■ **Document and screenshot pointing entries**:

* Begin *

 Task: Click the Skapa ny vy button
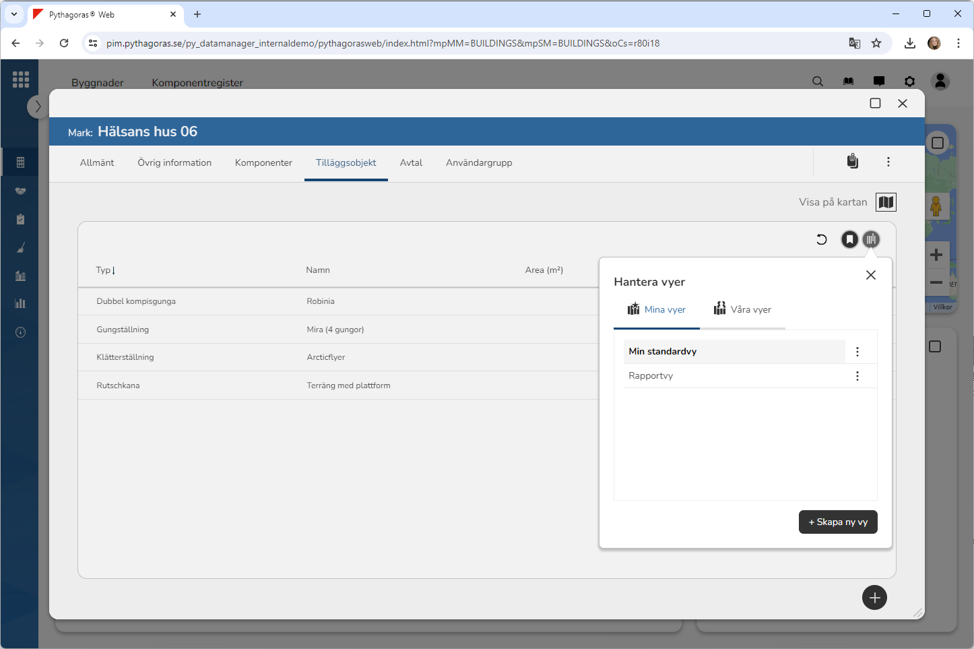coord(837,522)
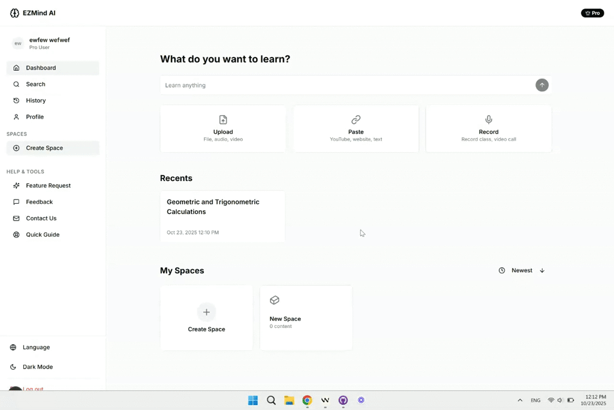
Task: Open the Search menu item
Action: (35, 85)
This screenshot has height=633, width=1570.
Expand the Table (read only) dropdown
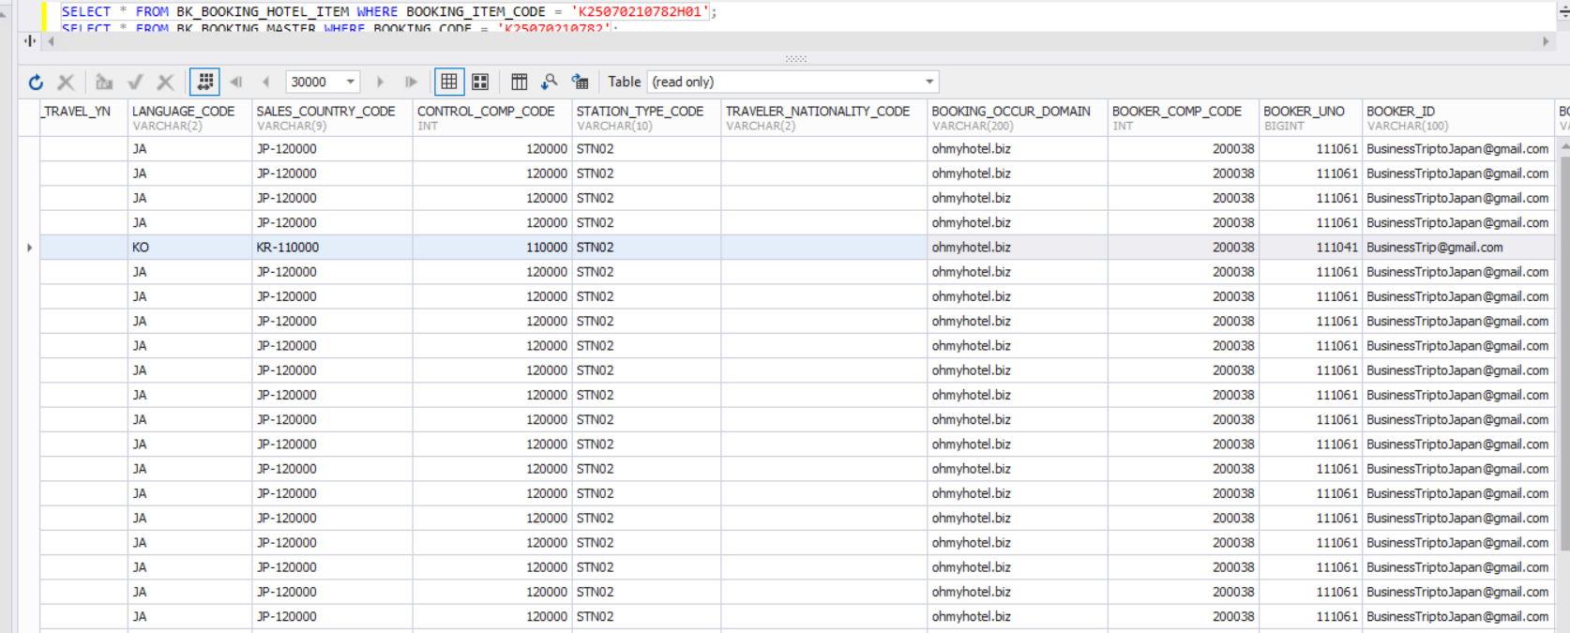(x=929, y=83)
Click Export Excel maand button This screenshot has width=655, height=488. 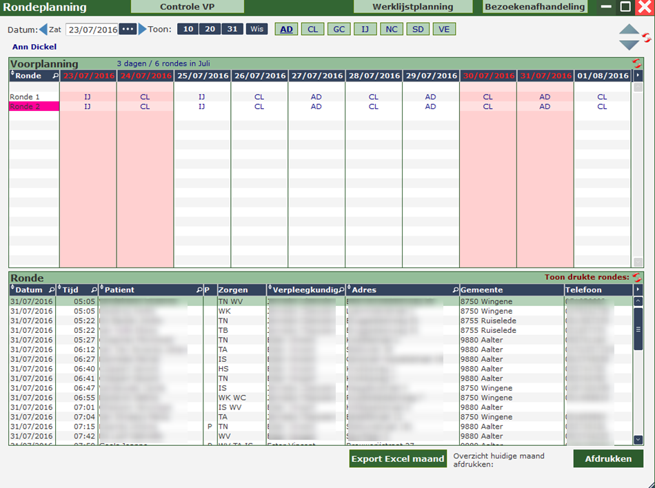pos(398,458)
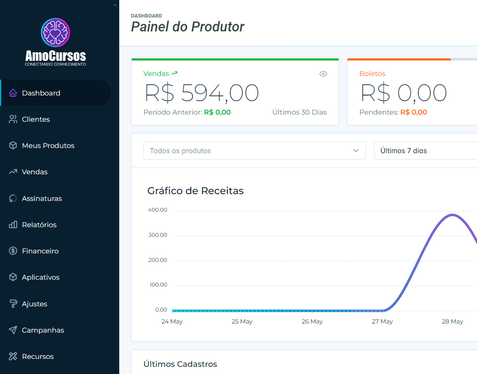The width and height of the screenshot is (477, 374).
Task: Click the Clientes people icon
Action: click(x=13, y=119)
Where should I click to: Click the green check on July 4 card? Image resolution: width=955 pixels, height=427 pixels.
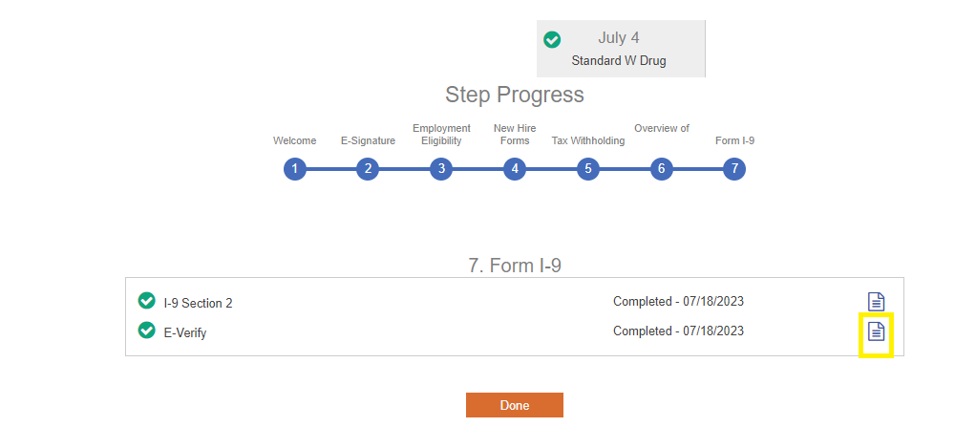552,39
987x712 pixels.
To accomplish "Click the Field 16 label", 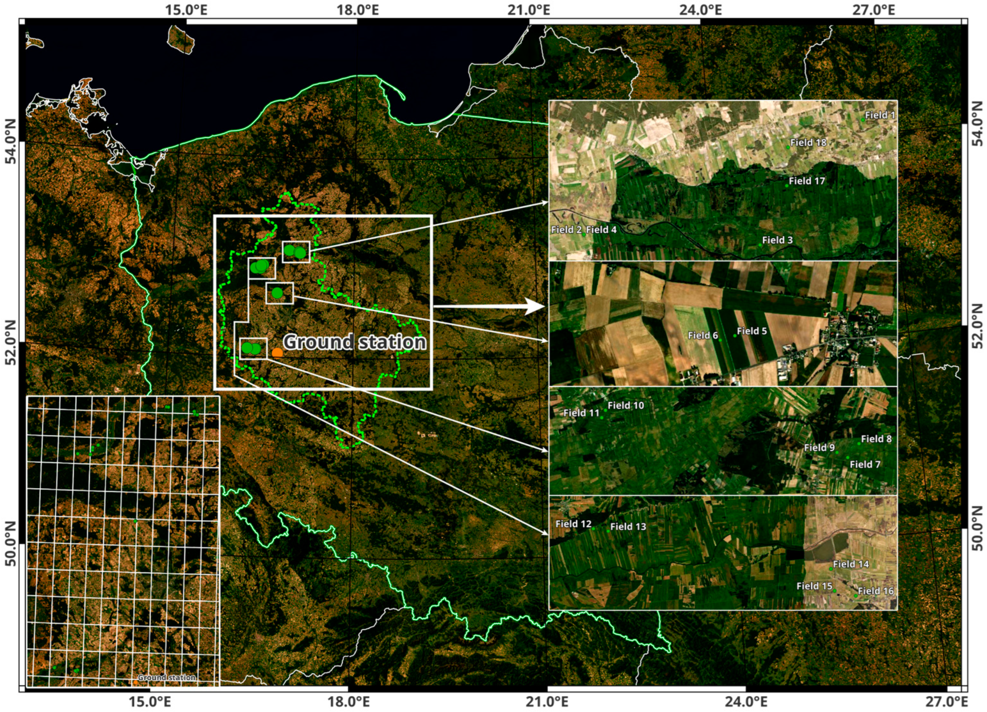I will click(x=875, y=591).
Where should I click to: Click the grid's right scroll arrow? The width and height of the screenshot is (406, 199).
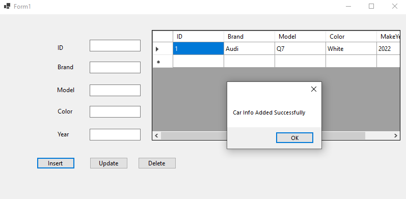[x=395, y=135]
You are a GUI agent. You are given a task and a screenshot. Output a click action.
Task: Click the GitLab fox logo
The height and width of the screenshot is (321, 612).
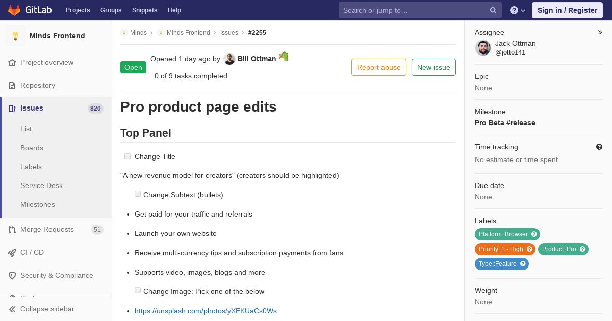(x=14, y=10)
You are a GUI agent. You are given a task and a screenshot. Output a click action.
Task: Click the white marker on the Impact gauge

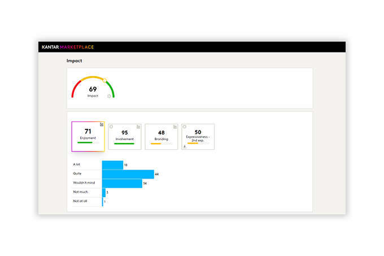104,80
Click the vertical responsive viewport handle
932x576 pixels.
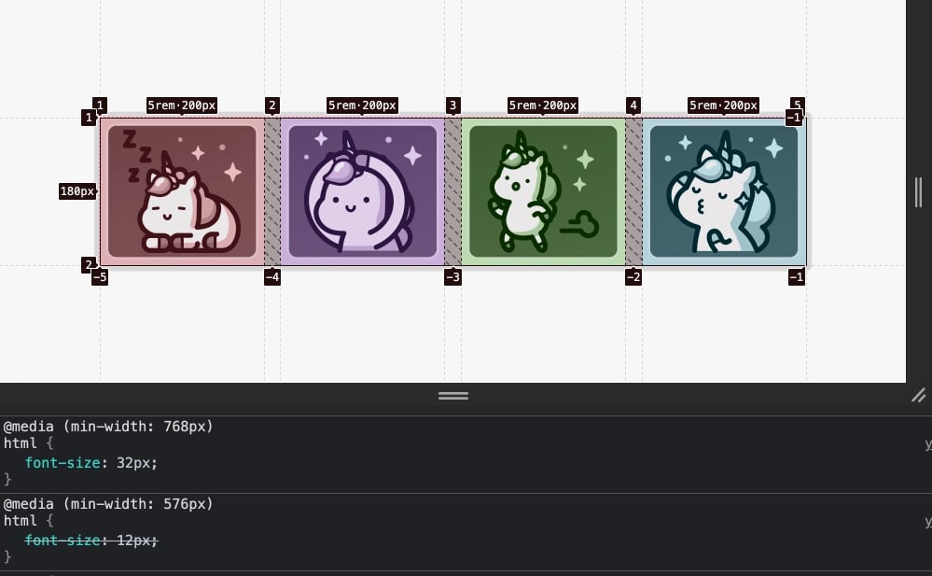[x=918, y=192]
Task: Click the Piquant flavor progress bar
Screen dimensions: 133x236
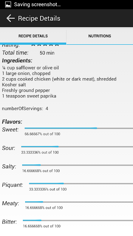Action: [x=81, y=184]
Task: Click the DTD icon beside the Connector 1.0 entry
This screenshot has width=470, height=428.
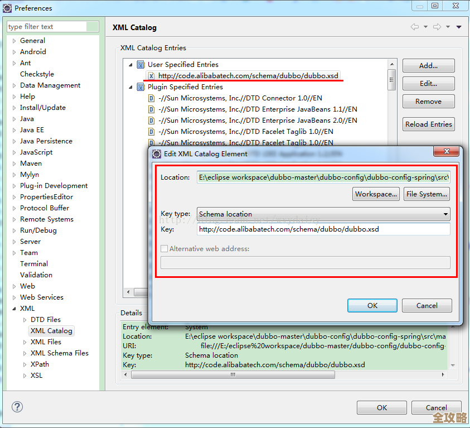Action: tap(151, 98)
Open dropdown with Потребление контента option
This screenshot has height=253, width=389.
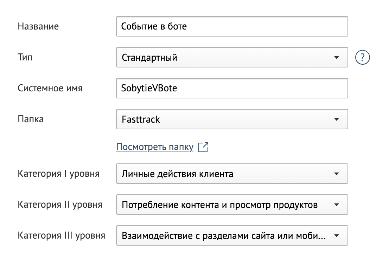coord(232,205)
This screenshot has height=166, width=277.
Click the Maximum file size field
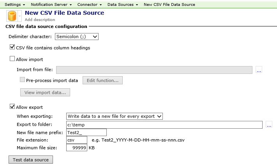click(76, 148)
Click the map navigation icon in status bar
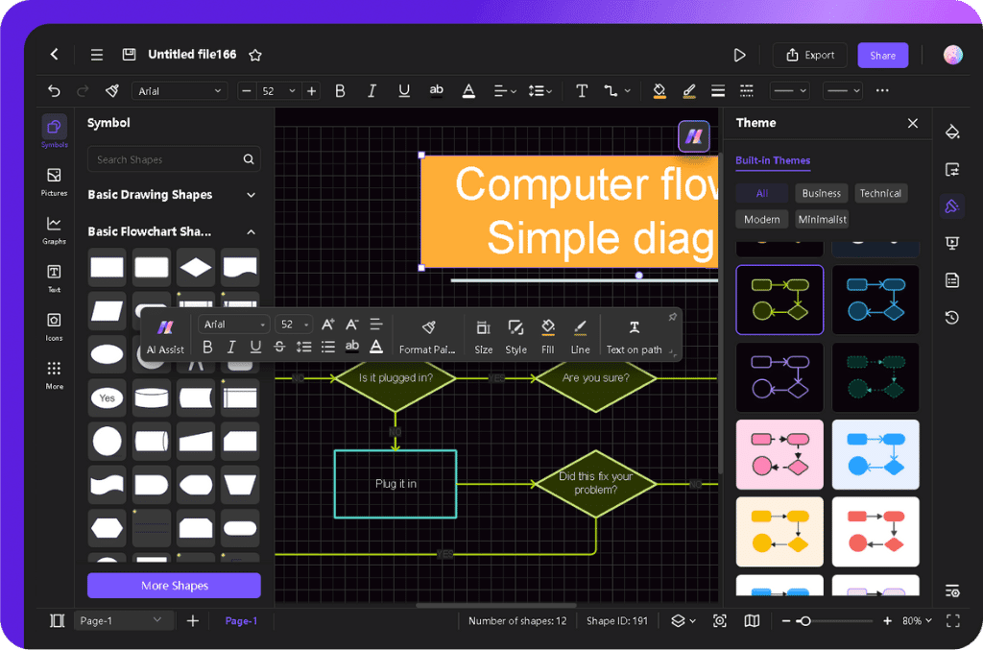 752,620
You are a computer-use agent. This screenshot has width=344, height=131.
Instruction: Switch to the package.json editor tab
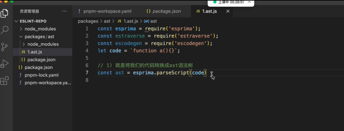click(x=167, y=11)
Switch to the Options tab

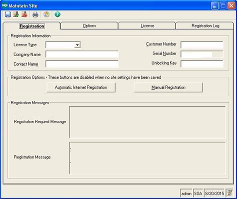point(90,26)
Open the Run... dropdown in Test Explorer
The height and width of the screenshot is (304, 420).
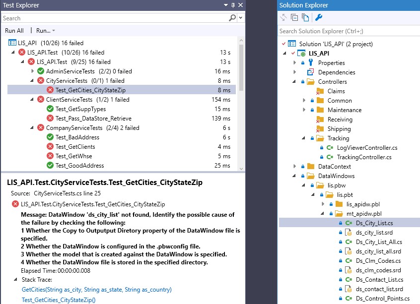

* End *

■ **EXERCISE OBJECTIVE**: Count the lines in the entries above that contain the string "Open", and give only that number.

■ **OUTPUT FOR THIS TASK**: 3